Do these statements agree with the news release below about malaria and hookworms? For each, answer yes or no and quote the deciding words from the release.
1. The Indonesian study that Graham and Budischak examined involved 4,000 patients.
2. Removing worms from patients who also had malaria let their malaria grow to nearly ten-fold higher densities.
3. Budischak is an associate professor of ecology and evolutionary biology.

[Text shown]
··········

News Release

Competing for blood: How ecologists are solving infectious disease mysteries

Peer-Reviewed Publication

Princeton University

Malaria and Hookworms Battle for Red Blood Cells

image: By looking at malaria infections (yellow) and hookworms (grey) as competitors battling over a key resource -- red blood cells -- Princeton ecologists Andrea Graham and Sarah Budischak were able to explain why some co-infected patients got sicker after being dewormed: without the hookworms to keep them in check, the malaria infection can run rampant. view more 

Credit: Illustration by Matilda Luk/Office of Communications/Princeton University

A study released today from an international team of researchers shines new light on "co-infections," infectious diseases that attack the immune system simultaneously. The findings offer insights for treating malaria and worm infections and can help public health officials disentangle how infectious diseases compete in the human body.

Princeton ecologists Andrea Graham and Sarah Budischak examined data from an Indonesian study of 4,000 patients who had two parasitic infections: malaria and hookworm. They focused on the malaria patients who also received deworming treatment and discovered previously unknown interactions between the species. Their ecological perspective proved vital to teasing apart the data and realizing that the co-infecting species are fighting over a shared resource: red blood cells.

"Co-infecting agents can interact within the ecosystem of the body just as species interact on the savannah, via resource competition -- predation and all," said Graham, an associate professor of ecology and evolutionary biology and co-director of the Program in Global Health and Health Policy at Princeton University. "Ecologists, thinking about species interactions within the body holistically, can shed light on human health."

When most people think of ecology, they think about the food pyramid of the rainforest or the Serengeti, said Graham, but the same resource battles that explain lion-wildebeest-grass ecosystems can apply to parasites within the human body.

By taking competition for red blood cells into account, she and her colleagues revealed that removing worms from patients who also had malaria allowed their malaria to grow to nearly three-fold higher densities. Conversely, the presence of the bloodsucking worms reduced the density of malaria parasites by over 50 percent. In other words, deworming can exacerbate malaria infections, potentially causing more severe symptoms and increasing the risk of transmitting malaria to other people. They published their findings Feb. 15 in the journal Ecology Letters.

"Whether and how infections interact has important implications for human health and disease spread," said Budischak, a postdoctoral researcher in Graham's lab who is the first author on the paper.

Malaria and soil-transmitted worm infections remain two of the most common and co-occurring types of human infectious diseases, but if and how they interact is a longstanding debate, Budischak said. Using their ecological expertise, she and Graham were able to solve this malaria-worm mystery by recognizing that malaria parasites and certain worm species rely on the same resource within the host ecosystem: red blood cells, the oxygen-carrying workforce of the human circulatory system.

The key to uncovering this strong but hidden effect was changing perspectives, Graham said. The immunologists were looking from a top-down view, focusing on how the immune system attacked the different parasites. That's like looking at the Serengeti and thinking lions determine the populations of herbivores like zebras and wildebeests. That's true in some cases -- but more often, both predators and food availability are important.

··········

[Data for analysis]

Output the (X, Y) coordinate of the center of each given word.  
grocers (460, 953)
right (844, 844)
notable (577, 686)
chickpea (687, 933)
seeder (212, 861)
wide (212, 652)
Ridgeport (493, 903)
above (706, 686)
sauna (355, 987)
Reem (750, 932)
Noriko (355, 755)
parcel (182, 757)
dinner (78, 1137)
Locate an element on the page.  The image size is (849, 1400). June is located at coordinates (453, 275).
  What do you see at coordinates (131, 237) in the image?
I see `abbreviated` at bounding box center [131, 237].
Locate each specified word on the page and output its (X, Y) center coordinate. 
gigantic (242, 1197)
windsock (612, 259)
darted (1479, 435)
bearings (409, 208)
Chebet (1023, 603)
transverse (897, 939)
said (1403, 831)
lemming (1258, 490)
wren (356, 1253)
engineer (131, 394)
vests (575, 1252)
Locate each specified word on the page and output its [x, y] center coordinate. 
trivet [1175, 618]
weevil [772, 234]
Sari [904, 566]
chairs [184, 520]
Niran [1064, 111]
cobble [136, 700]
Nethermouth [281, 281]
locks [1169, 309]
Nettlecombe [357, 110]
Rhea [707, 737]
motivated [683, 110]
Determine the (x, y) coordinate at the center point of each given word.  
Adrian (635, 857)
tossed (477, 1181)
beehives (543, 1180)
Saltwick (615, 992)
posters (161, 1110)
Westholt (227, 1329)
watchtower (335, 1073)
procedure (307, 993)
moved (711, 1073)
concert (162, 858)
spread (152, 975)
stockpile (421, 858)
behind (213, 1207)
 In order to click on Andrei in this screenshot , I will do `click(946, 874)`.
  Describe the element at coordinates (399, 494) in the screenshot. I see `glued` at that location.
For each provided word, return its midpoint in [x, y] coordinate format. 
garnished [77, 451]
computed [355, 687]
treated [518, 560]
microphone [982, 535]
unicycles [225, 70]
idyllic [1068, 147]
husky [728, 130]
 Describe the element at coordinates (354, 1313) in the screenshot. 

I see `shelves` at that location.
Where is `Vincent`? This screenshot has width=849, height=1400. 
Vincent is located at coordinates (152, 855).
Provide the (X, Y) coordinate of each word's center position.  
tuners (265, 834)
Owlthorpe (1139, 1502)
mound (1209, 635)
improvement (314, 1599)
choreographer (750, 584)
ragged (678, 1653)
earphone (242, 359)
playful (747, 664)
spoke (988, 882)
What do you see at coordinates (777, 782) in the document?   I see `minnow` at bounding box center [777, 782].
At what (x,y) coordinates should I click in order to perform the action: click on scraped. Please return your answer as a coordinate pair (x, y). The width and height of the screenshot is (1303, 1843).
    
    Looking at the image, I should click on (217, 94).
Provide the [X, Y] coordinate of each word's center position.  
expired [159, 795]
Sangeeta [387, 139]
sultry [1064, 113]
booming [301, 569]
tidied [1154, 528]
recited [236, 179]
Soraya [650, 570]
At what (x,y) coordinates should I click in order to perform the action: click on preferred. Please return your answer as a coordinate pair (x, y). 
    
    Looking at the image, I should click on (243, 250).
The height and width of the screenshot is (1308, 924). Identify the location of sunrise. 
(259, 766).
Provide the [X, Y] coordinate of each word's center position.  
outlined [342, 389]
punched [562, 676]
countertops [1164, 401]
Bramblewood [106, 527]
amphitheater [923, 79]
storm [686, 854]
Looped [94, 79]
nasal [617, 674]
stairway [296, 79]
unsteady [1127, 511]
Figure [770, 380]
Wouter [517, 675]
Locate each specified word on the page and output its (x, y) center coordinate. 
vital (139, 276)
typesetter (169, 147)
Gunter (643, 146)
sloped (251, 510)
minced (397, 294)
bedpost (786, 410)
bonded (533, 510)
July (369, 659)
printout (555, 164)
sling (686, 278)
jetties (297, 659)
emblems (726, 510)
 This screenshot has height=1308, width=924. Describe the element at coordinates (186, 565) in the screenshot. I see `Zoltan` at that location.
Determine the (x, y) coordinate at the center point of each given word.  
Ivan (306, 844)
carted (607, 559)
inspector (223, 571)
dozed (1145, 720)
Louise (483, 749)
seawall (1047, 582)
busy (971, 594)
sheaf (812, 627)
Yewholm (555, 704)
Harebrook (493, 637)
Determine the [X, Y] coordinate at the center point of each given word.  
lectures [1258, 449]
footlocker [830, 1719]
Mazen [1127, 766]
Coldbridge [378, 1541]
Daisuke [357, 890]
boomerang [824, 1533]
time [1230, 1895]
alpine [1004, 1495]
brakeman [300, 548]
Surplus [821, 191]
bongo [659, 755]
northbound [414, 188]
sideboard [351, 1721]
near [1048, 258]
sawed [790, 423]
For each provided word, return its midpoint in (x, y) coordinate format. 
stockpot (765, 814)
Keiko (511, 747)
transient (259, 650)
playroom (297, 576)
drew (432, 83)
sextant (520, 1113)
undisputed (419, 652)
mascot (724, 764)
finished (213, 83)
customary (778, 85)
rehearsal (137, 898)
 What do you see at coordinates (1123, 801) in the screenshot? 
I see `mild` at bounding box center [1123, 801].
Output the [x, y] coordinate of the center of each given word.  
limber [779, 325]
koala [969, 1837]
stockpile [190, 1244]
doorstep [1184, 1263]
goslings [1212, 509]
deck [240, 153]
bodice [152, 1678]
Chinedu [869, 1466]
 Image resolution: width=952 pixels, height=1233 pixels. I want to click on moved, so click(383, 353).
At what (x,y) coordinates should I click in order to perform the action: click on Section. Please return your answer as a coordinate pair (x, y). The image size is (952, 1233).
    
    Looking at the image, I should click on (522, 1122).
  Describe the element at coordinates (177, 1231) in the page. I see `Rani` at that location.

··········

[Task answer]
1. Yes: "examined data from an Indonesian study of 4,000 patients"
2. No: "allowed their malaria to grow to nearly three-fold higher densities"
3. No: "a postdoctoral researcher in Graham's lab who is the first author on the paper"